Getting the sting out of the bite

In collaborative research, scientists have identified a unique malarial parasite protein complex that is essential for its growth and can thus be targeted by anti-malarial drugs.

While Pushkar Sharma's laboratory at the New Delhi-based National Institute of Immunology was studying the malaria parasite's development in human red blood cells, Rita Tewari at the U.K.-based University of Nottingham was examining the parasite's development in mosquitoes. The duo joined forces through a collaborative grant by the DBT/Wellcome Trust India Alliance to study the role of the parasite's Aurora-related kinase 1 (ARK1) protein — involved in cell division — in its development in human and mosquito hosts. The results of this study have now been published in Nature Communications (bit.ly/Parasite-Protein).
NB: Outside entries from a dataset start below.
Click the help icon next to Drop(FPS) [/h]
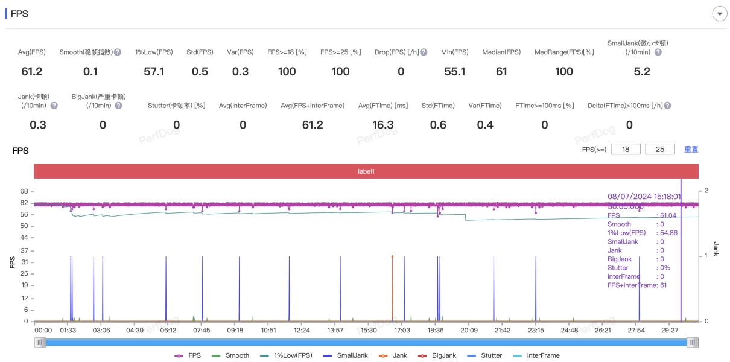Viewport: 730px width, 362px height. [424, 52]

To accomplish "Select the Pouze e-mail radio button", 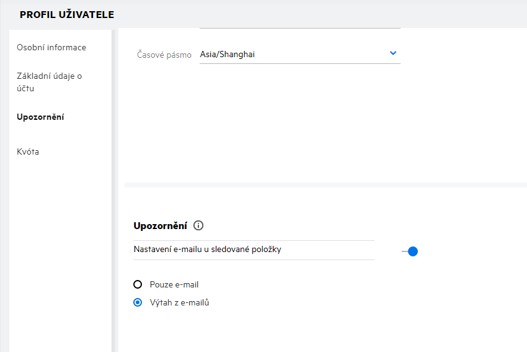I will [x=138, y=285].

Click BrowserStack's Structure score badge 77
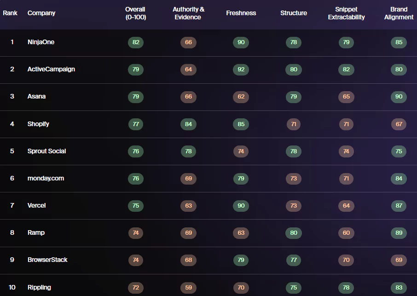pos(294,260)
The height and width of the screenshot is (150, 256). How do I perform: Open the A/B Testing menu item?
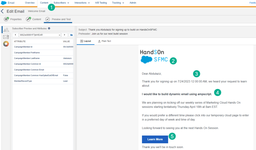101,3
The malarial parasite alternates between its two hosts — the Anopheles mosquito and humans — to complete its life cycle and spread further. As is known, when an infected mosquito bites a person, the parasite enters the human's bloodstream, multiplies in the liver and then infects red blood cells, causing malaria. If another Anopheles mosquito bites the infected person, it picks up the parasite and then transfers it to another person through its bite.
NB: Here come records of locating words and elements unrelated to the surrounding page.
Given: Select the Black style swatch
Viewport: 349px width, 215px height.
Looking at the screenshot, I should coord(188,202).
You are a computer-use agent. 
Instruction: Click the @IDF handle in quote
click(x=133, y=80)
Sharma and Tewari have found that the ARK1 protein was responsible for forming a spindle — the scaffold that pulls the parasite's DNA apart during division. When this gene is disrupted, the parasite is unable to grow and divide, and thereby cannot infect other red blood cells. Further, without ARK1, male parasites were not able to produce the gametes required to infect mosquitoes.

The study found that the ARK1 protein forms a complex with two other proteins — INCENP-A and INCENP-B — to carry out its role in cell division. As INCEP proteins are not found in humans and mosquitoes, the scientists feel that targeting the ARK1-INCEP complex can specifically jam the parasite's growth engine while leaving human cells unharmed. "Such a drug will inhibit both the transmission of the disease as well as the propagation of the clinical manifestation of the disease," Sharma says.

The team now aims to identify the protein targets of ARK1, which they believe will advance the understanding of ARK1's mechanism.

According to the World Health Organization, malaria affected 282 million individuals and led to the death of around 6 lakh people globally in 2024.